■ SUPPLIED RECORDS ■
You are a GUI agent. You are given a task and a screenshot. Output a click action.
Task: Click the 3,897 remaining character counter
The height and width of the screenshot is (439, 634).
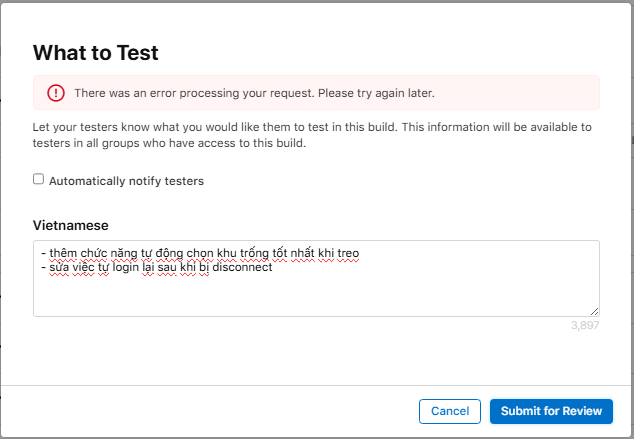coord(585,325)
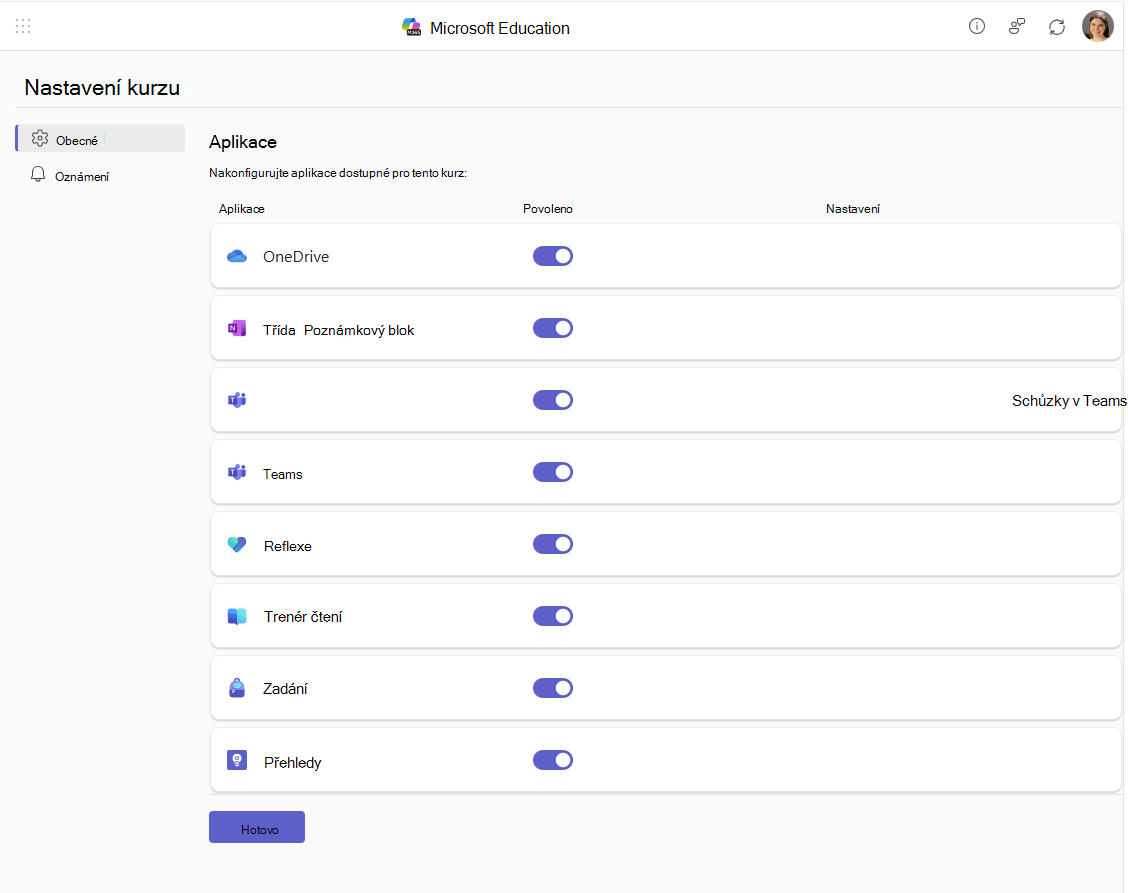This screenshot has height=893, width=1128.
Task: Disable the OneDrive toggle
Action: [552, 256]
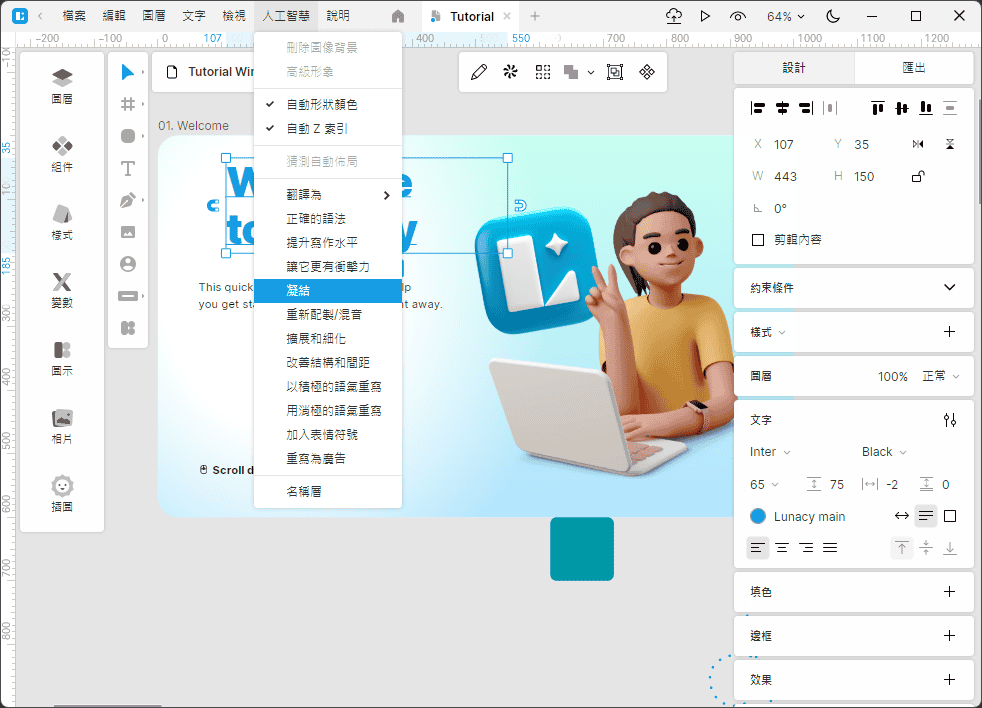Select the Text tool
The height and width of the screenshot is (708, 982).
point(128,168)
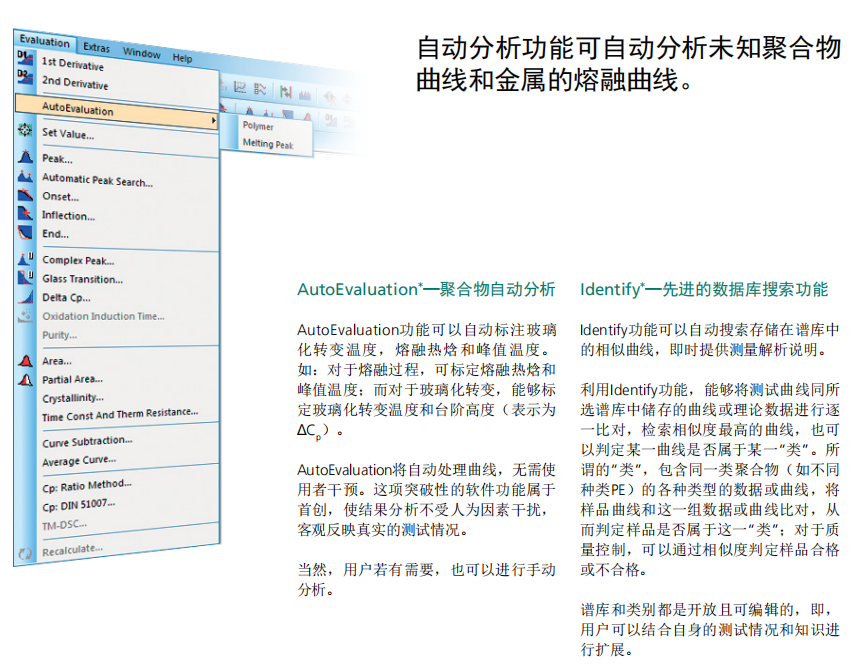This screenshot has height=665, width=860.
Task: Click the Peak curve icon
Action: click(25, 157)
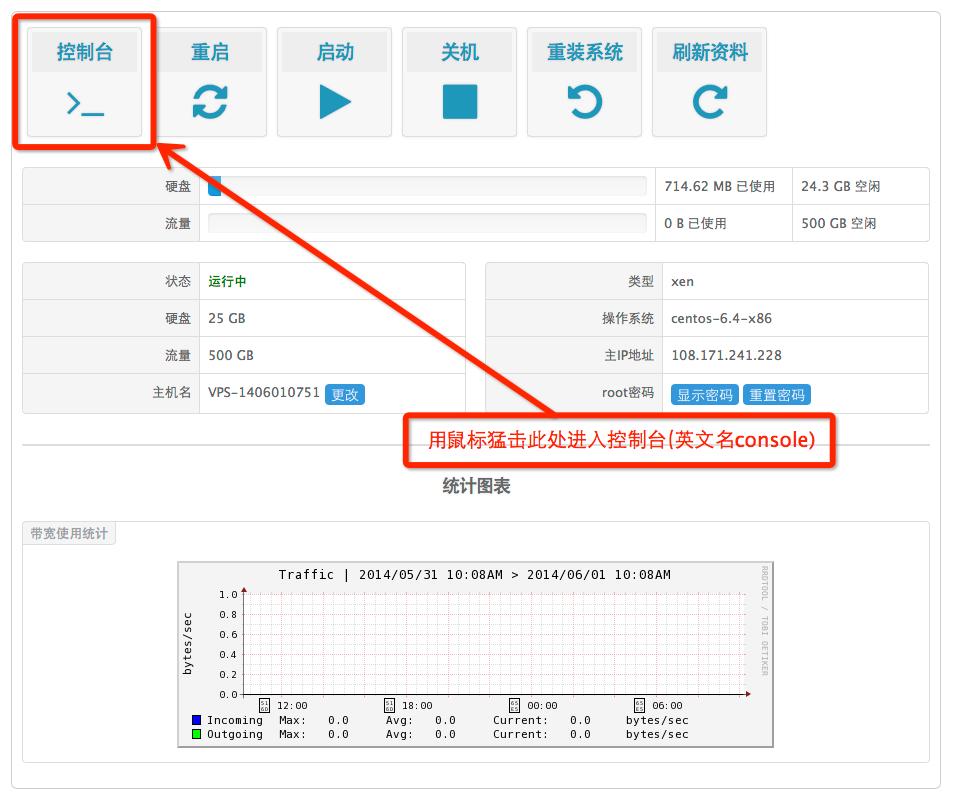Click the 关机 stop square icon

(460, 102)
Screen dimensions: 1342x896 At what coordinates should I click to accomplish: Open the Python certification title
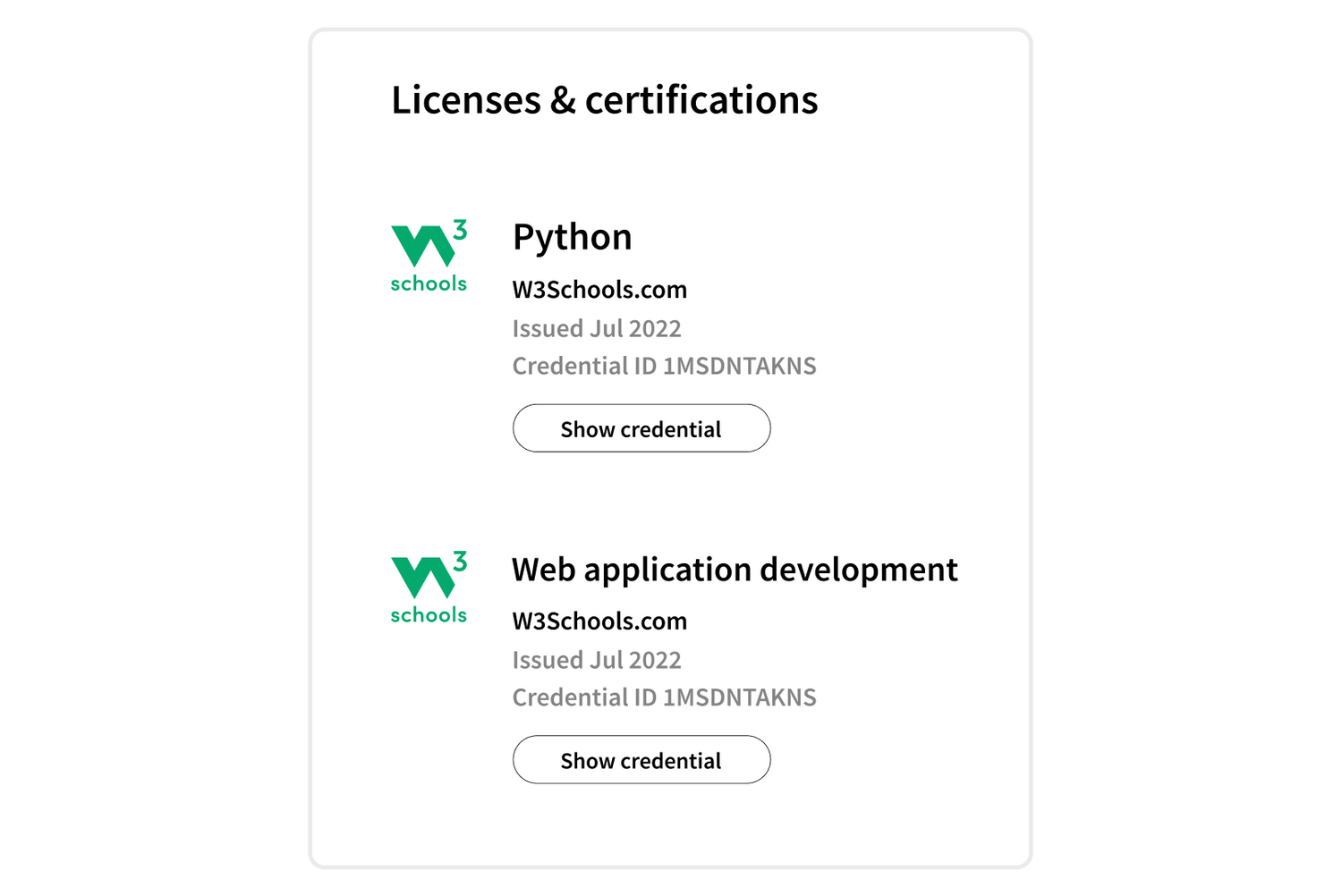[572, 237]
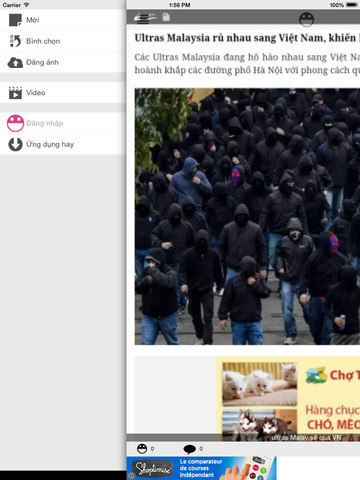The width and height of the screenshot is (360, 480).
Task: Tap the smiley face logo in header
Action: 306,19
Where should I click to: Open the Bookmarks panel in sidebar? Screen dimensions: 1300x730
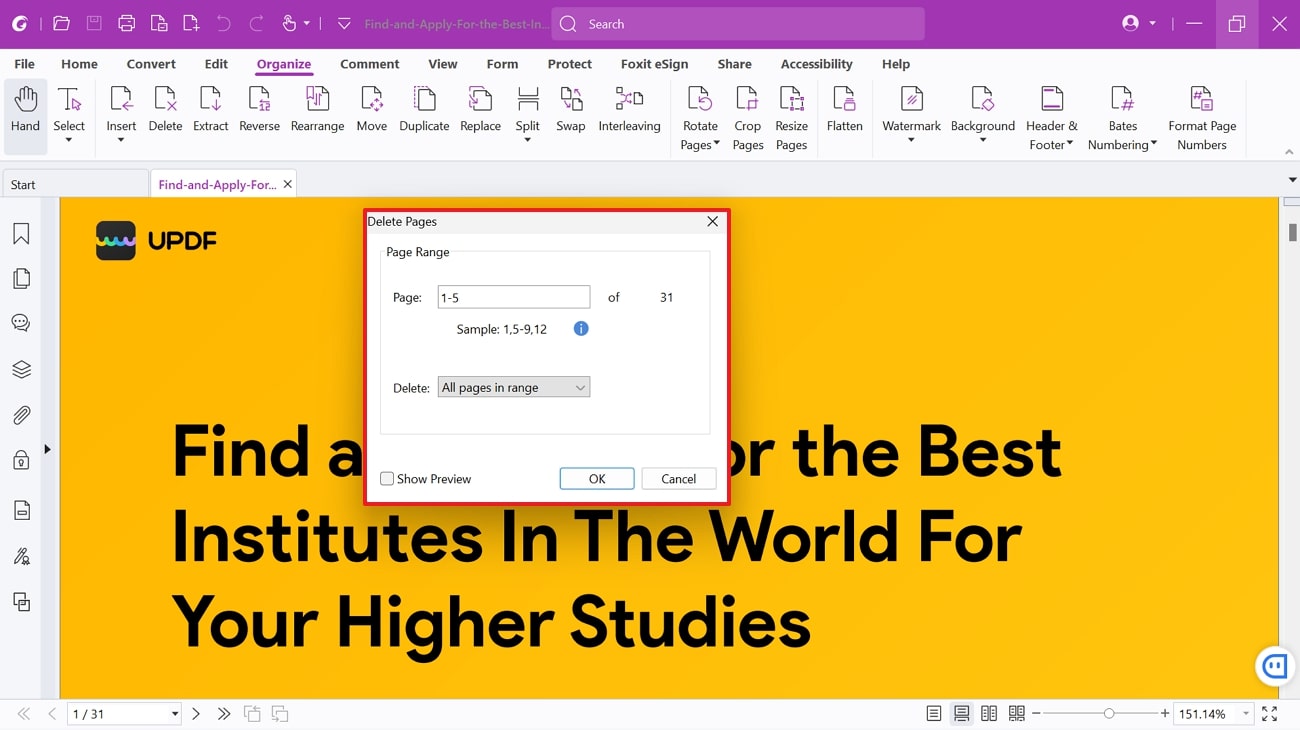point(21,234)
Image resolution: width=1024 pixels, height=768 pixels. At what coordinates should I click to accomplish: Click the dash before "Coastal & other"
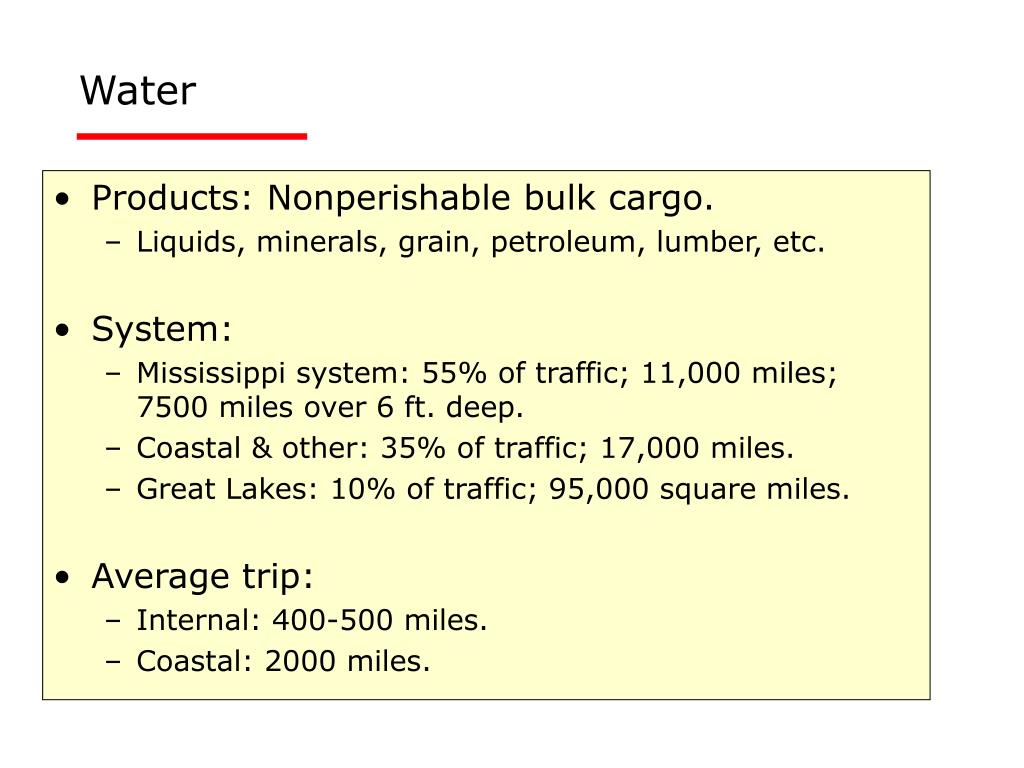[x=112, y=449]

■ WHAT TO DO ■
The copy must reproduce every entry exactly while excluding all pictures.

■ EXERCISE RESULT ■
You are a GUI agent. You are given a task and a screenshot. Output a click action.
Task: Click the 3,897 remaining character counter
The height and width of the screenshot is (439, 634).
coord(585,325)
This screenshot has height=893, width=1128.
Task: Disable the OneDrive toggle
Action: [552, 256]
Select the Text tool
The height and width of the screenshot is (708, 982).
point(128,168)
This screenshot has height=665, width=860.
Task: Click the Peak curve icon
Action: click(25, 157)
Click the 关机 stop square icon

(460, 102)
Screen dimensions: 1342x896 At what coordinates should I click to accomplish: Open the Python certification title
[572, 237]
The width and height of the screenshot is (360, 480).
Task: Tap the smiley face logo in header
Action: 306,19
Where should I click to: Open the Bookmarks panel in sidebar? Screen dimensions: 1300x730
point(21,234)
Image resolution: width=1024 pixels, height=768 pixels. At what coordinates should I click to accomplish: Click the dash before "Coastal & other"
[x=112, y=449]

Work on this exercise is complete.